One wrinkle in the design of the RET is that retailers have the option of paying the shortfall penalty ($65 not tax deductable) and then if they surrender sufficient LGCs to meet their obligation in the two subsequent calendar years, they can get this penalty refunded. In an era of low interest rates, and with LGC prices expected to fall, this provides a mechanism to meet the RET obligation at a lower cost. However, a side effect of retailers applying this strategy is that it increases demand for LGCs in future years above the 33,000 GWh target as retailers need to acquire additional LGCs to catchup the shortfall from previous years. The CER expects this to be 3,400 GWh of LGCs in 2021 (i.e. an extra 10% over and above the base target). This has the potential to continue for a year or two – the incentive for retailers exists while ever forward prices for LGCs are much lower than spot prices. However, in the context of LGC prices over the next decade, this is only a short-term phenomenon and will inevitably by swamped by the ongoing increase in supply of LGCs. This is part of it, but not the real reason prices aren’t collapsing.


The key driver is demand over and above the RET. That is voluntary surrender demand.


The first element of this is state based schemes. For example, the ACT government has a 100% renewable energy target and as part of this has entered into long-term contracts for difference under which it acquires LGCs from wind and solar farms in SA, Vic and NSW. The LGCs acquired under these offtakes are voluntarily surrendered (and, hence, are not available to retailers to satisfy their RET obligations). This is approx. 2,200 GWH of LGCs a year (i.e. another 7% above the RET target).


The second element is private sector voluntary surrender. For the 2020-21 financial year this was 1,835 GWh of LGC demand. Data on this is patchy, but CER data suggest this represents a tripling of voluntary surrender activity compared to calendar 2018.


Within this voluntary surrender activity, one of the most rapidly growing segments is renewable energy commitments. That is, corporates which have entered into PPAs to acquire renewable energy voluntarily surrendering the LGCs acquired through these PPAs. This has grown from nothing (or at least not recognised as a category in the CER data) to approximately 300 GWh in 2020-21. However, based on the Energetics corporate PPA tracker (see chart below), this category is likely to explode over the years ahead. The chart below tracks PPAs based on when they are publicly announced. This is usually at financial close, prior to the start of construction, and so there is probably a two year lag between a PPA being announced and registration of LGCs. It is also not clear if all corporates intend to surrender their LGCs and so not all of this represents incremental demand over and above the RET.

For corporates looking to purchase power on long term contracts, renewable energy PPAs have offered attractive prices compared to the spot market. It has allowed corporates to effectively acquire LGCs for no/limited incremental cost. Thus, entering into corporate PPAs can be a low cost source of carbon abatement.
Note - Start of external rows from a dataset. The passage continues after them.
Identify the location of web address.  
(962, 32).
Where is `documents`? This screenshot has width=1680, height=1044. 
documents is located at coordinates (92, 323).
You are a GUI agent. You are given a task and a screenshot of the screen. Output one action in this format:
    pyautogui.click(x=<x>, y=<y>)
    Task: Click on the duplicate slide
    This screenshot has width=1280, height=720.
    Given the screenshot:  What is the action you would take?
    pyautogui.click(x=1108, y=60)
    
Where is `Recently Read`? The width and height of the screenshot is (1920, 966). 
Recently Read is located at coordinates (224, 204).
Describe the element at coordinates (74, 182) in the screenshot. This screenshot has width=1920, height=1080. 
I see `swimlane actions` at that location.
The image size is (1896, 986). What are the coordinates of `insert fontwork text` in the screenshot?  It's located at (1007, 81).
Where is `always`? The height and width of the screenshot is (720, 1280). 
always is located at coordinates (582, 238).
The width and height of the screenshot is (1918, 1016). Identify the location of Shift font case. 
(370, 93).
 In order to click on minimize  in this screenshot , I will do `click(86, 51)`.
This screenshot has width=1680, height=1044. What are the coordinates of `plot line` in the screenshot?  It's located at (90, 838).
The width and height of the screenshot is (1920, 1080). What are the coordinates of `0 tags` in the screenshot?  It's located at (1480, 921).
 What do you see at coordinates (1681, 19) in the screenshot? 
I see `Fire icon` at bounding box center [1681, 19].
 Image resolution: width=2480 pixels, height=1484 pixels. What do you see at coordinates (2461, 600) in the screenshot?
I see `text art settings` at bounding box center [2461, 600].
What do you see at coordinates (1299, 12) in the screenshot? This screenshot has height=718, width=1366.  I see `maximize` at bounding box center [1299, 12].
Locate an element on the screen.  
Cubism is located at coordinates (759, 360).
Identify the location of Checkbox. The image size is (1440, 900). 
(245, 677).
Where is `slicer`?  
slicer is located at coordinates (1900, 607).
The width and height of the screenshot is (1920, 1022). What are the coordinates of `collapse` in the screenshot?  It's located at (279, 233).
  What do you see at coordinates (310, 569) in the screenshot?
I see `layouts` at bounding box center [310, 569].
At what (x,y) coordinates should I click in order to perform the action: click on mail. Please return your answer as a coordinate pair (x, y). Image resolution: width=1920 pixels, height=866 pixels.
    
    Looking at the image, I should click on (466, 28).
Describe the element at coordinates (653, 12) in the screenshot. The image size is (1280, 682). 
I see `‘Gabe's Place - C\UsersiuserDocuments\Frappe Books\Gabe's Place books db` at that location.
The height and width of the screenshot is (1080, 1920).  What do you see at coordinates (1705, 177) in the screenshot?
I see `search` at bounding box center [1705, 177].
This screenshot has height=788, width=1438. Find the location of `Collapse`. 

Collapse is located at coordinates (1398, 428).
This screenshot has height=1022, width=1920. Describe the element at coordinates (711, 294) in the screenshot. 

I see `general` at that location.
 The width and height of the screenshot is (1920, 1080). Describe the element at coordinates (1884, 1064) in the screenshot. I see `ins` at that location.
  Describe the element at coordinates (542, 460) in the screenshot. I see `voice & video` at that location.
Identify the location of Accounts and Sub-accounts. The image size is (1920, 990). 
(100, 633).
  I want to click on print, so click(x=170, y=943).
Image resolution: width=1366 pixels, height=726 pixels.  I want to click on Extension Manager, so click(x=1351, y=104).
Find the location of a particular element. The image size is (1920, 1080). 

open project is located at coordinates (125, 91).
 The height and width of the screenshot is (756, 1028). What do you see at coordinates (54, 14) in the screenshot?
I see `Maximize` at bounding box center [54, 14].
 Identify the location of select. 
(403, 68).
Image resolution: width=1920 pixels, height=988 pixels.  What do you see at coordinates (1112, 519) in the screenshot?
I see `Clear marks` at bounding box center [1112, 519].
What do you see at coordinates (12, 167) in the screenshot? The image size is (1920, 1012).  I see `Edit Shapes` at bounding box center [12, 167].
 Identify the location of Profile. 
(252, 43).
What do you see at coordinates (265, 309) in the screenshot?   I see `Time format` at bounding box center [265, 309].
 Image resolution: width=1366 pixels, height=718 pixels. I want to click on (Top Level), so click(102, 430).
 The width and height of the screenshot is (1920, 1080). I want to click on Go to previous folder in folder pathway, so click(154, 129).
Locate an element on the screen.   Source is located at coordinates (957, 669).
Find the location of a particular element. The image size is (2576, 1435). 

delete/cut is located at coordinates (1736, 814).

In Infradebt’s view, interest in carbon abatement and, hence, voluntary surrender demand over and above the RET, is likely to remain strong. This will arise both through international/national climate targets (and in this context the pressure will be on Australia to lift its ambition) as well as from corporates unilaterally adopting net zero goals (and, effectively, adopting a higher target than the minimum implied by Australian law).


LGCs are not directly analogous to carbon abatement or emissions. Carbon abatement of renewables will depend on what is displaced – if one extra MWh of renewables displaces one MWh of coal then this saves approximately one tonne of carbon. If one extra MWh displaces 1MWh of gas fired generation then this saves 0.4-0.6 tonnes of carbon.


However, in simple terms, in a world of $25+ carbon prices it is not internally consistent to expect LGC prices to fall to zero. There should be some on-going consistency with the implicit price of carbon in electricity markets – which is what LGC prices are signalling – and the economy wide (or international price of carbon). This has the potential to act as a floor on LGC prices in the second half of the 2020s.